A Country-Asylum Murder

If I get a bad grade on my O. chem. midterm I'm blaming this book. It was given to me to read while I was in the middle of studying and it caused some sizable breaks in my attempts to learn what a carboxylic acid is. Needless to say, I found it pretty engrossing, or at least more than my textbook. A Puzzle for Fools is essentially a country house murder, with the twist being that it's set in a mental hospital. It has the set group of people who could be suspects, the limited setting and the basic interactions, the doctors take the role of the hosts, the staff of the servants etc., that are typical to that classic genre of mysteries, but the setting itself give a flair of the unusual. The story is narrated by Peter Duluth, a recovering alcoholic who is among the more sane of the inmates of the asylum. By virtue of his sanity, and the fact that he discovers the bodies, Duluth is taken into the confidence of the authorities and tries to solve the mystery on his own. The murderer starts with a campaign of frightening various inmates and using their neuroses to his advantage. He (and I should mention that I'm using the indefinite pronoun here) then moves on to a particularly gruesome and brutal murder.

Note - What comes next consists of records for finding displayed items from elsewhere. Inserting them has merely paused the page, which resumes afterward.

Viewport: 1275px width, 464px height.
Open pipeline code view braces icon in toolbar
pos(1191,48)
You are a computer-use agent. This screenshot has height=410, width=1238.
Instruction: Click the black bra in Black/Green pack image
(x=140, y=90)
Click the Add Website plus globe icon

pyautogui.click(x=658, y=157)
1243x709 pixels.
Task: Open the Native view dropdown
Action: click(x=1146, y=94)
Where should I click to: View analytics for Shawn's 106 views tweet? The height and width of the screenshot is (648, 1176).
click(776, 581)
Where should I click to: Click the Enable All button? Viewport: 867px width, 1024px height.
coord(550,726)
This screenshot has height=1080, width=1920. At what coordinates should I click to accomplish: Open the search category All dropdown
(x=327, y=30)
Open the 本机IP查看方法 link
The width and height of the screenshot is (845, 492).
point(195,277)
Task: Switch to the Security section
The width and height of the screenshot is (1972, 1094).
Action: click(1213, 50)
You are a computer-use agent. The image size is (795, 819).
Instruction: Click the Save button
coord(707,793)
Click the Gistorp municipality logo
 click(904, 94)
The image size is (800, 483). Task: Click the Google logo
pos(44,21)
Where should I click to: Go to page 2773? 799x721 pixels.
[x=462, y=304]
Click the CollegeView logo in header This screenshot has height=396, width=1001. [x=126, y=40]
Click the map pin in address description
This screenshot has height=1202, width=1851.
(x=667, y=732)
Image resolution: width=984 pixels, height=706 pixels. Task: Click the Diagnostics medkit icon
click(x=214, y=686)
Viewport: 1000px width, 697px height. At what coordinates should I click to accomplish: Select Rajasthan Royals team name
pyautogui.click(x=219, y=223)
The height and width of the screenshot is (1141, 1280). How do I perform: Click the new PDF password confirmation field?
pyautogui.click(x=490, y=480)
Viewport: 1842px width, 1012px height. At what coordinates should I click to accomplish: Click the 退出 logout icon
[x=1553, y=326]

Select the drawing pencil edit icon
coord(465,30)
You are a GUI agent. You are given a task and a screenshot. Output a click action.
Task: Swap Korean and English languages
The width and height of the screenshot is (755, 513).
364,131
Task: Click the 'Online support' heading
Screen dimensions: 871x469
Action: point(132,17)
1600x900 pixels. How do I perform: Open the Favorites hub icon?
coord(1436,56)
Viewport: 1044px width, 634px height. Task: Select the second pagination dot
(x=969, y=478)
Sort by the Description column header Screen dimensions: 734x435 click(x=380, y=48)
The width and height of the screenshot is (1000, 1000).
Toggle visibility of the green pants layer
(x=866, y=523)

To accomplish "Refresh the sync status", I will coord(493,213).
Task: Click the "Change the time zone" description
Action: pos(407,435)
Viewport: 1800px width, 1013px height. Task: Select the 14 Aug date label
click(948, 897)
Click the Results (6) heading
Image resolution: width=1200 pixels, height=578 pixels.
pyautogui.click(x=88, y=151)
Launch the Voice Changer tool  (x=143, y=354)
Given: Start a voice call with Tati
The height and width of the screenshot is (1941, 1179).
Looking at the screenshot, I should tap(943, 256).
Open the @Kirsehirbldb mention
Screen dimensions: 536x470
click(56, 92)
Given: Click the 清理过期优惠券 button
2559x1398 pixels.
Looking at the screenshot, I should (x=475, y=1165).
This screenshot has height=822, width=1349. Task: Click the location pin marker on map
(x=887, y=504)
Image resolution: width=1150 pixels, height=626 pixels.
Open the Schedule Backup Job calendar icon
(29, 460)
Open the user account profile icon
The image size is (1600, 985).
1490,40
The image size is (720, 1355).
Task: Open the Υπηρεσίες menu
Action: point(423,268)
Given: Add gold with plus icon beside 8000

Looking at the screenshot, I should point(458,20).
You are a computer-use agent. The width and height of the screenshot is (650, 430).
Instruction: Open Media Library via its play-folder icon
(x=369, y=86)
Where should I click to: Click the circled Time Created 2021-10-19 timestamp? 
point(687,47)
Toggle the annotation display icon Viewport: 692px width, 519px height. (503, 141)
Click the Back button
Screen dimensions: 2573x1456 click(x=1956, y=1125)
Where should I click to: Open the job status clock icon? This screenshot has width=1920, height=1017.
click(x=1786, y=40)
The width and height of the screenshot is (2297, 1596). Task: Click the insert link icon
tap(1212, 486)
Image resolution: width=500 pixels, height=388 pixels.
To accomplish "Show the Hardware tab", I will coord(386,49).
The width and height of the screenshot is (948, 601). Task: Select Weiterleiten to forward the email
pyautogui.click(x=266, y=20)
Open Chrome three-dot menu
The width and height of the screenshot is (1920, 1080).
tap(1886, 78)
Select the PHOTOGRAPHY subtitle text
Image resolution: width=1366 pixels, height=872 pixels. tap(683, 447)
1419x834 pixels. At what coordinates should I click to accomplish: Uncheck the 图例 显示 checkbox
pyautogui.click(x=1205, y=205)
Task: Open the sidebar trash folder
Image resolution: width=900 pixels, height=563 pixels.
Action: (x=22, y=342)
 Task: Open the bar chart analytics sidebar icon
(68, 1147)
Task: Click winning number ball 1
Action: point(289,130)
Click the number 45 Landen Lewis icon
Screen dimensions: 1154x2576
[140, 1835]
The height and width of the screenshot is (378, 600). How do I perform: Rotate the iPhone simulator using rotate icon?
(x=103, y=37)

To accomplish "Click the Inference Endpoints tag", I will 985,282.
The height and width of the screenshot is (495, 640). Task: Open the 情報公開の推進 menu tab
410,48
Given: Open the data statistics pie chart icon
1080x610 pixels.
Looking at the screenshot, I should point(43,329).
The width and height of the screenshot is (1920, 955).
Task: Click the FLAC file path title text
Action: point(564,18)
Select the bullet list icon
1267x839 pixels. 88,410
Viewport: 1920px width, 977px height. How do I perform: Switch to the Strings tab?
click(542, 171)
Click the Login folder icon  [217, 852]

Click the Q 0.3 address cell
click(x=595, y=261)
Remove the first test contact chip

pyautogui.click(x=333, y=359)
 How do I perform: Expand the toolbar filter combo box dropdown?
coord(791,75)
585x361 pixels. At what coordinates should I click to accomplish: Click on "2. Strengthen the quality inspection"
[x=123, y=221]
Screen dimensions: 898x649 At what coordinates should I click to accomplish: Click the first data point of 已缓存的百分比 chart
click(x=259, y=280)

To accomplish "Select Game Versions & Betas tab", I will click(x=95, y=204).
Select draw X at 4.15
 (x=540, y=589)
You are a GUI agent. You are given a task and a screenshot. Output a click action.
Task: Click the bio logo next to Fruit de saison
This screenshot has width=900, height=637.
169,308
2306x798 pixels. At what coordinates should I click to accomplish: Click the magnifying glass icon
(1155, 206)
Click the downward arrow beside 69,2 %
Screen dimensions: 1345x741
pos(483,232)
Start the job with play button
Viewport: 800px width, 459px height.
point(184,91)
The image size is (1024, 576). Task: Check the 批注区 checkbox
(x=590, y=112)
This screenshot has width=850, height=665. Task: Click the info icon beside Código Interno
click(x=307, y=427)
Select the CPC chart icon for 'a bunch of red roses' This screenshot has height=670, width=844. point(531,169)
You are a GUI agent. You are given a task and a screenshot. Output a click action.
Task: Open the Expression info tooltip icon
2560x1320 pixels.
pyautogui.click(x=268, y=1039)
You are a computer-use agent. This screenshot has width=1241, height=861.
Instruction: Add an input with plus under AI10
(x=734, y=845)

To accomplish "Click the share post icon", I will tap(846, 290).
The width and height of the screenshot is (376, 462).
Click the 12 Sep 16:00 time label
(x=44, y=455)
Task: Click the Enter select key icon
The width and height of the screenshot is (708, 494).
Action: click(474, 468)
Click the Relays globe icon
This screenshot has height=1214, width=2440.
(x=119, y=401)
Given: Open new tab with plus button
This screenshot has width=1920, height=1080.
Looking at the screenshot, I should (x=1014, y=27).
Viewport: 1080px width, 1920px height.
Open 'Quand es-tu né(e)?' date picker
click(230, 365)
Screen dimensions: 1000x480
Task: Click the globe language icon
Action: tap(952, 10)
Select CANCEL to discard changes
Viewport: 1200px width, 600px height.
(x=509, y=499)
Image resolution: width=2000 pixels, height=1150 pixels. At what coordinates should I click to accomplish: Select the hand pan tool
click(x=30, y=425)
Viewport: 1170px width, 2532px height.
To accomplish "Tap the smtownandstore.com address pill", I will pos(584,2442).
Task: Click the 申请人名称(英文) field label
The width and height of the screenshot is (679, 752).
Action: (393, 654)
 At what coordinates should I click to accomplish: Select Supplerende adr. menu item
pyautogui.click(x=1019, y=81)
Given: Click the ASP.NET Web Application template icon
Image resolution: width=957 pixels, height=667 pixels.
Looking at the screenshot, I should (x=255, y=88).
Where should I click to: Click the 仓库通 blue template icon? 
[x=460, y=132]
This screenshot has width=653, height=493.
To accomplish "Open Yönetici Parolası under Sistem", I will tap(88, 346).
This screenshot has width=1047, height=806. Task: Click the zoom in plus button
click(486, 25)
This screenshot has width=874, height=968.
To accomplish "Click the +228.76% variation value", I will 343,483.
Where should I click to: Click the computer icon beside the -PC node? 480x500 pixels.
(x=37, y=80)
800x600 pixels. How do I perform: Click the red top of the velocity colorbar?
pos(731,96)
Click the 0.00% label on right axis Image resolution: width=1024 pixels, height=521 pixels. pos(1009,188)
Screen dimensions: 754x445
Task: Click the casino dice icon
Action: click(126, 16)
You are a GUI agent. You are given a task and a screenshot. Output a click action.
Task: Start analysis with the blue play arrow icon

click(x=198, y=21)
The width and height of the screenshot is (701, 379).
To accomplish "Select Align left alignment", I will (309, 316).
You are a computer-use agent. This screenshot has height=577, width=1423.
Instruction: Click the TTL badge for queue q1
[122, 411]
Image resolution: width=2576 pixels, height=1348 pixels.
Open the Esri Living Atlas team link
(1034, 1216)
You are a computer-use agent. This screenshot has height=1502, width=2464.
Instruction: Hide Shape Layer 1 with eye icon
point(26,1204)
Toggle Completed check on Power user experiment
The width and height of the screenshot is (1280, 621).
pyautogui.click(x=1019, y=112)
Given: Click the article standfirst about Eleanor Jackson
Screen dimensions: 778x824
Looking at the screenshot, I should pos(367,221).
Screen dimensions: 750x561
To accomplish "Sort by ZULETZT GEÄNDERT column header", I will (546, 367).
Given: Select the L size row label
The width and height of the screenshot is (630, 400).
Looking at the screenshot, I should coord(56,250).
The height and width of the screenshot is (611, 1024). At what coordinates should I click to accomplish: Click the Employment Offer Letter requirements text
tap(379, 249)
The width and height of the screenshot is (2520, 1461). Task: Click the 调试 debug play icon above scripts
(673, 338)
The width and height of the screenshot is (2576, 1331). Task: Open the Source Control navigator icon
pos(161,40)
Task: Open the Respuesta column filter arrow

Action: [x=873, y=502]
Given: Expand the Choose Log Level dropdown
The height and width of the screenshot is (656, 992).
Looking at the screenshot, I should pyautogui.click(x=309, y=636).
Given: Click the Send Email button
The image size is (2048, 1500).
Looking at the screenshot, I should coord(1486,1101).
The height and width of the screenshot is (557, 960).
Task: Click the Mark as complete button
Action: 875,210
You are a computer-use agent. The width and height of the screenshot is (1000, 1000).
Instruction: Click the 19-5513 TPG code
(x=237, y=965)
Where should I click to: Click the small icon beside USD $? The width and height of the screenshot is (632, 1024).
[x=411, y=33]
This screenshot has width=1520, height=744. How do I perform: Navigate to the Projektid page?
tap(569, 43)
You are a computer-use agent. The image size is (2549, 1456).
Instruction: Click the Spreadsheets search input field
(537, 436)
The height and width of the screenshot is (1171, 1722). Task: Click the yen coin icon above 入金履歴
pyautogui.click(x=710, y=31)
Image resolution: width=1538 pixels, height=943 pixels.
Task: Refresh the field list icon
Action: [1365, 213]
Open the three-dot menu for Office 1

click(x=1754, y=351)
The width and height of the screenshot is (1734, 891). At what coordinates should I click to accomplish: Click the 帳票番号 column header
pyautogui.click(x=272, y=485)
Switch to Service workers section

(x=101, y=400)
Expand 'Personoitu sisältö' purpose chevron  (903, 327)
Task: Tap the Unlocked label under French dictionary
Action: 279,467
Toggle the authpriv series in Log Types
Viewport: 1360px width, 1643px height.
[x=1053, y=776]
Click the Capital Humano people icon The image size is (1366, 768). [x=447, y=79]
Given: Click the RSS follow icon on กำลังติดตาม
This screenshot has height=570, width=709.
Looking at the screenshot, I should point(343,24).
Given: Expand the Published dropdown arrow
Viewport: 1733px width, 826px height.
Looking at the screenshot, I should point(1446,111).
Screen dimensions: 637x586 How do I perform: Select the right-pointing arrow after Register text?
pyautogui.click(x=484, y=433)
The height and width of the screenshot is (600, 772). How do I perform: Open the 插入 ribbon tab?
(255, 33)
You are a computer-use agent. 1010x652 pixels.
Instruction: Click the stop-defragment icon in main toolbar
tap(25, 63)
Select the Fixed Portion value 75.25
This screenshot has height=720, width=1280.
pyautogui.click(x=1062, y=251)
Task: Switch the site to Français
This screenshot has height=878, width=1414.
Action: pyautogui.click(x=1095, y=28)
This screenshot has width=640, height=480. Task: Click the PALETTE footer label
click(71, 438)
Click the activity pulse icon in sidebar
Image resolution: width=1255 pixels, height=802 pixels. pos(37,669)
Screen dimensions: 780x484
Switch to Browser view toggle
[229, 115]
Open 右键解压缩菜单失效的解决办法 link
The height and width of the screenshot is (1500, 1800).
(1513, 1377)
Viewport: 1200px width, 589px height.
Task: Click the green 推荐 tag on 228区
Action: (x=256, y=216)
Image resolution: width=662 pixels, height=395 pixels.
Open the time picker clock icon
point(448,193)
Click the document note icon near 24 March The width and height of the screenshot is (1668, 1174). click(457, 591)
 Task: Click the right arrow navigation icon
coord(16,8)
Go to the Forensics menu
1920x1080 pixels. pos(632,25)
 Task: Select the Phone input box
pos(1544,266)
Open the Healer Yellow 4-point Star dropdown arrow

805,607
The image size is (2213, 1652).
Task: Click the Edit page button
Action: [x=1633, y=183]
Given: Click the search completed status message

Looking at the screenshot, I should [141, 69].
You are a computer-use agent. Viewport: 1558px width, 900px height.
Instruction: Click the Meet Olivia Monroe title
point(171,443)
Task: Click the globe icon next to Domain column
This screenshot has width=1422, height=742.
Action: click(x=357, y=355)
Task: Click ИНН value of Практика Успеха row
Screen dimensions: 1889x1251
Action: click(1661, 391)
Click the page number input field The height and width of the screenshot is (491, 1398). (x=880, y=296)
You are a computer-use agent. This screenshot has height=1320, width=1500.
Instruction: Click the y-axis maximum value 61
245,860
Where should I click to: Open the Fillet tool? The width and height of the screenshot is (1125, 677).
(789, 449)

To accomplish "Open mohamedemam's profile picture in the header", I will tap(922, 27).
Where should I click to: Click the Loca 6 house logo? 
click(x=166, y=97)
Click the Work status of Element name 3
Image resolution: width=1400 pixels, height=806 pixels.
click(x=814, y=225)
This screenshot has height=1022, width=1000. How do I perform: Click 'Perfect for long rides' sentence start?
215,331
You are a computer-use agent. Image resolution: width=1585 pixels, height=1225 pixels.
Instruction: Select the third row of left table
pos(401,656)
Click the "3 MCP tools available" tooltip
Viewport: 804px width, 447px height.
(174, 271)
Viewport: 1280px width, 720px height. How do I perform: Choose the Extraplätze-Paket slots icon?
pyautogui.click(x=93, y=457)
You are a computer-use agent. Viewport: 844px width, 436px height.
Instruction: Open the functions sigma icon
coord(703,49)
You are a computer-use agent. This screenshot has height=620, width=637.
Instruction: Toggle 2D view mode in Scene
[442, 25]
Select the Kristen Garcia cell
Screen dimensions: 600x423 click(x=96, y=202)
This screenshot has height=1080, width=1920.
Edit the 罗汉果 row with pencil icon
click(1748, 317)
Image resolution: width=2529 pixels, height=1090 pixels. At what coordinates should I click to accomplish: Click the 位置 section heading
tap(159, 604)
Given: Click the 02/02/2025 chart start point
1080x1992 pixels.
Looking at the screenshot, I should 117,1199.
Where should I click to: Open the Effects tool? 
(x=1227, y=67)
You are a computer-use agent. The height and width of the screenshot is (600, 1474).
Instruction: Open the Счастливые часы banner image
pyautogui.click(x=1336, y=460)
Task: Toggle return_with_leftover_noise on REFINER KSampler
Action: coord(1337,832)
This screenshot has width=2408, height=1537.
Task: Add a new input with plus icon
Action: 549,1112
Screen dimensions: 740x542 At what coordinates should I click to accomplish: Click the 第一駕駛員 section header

To criticize, I would say that the murderer is a bit to miraculous, has too many skills that just happen to be perfect for the job at hand. It's not entirely believable and tends to the melodramatic. The other problem is that it got very confusing at the end, when I was certain that it had been stated that one person was the murderer, but then the very characters that made the statement seemed to ignore and forget it, leaving a welter of confusion that was never cleared up.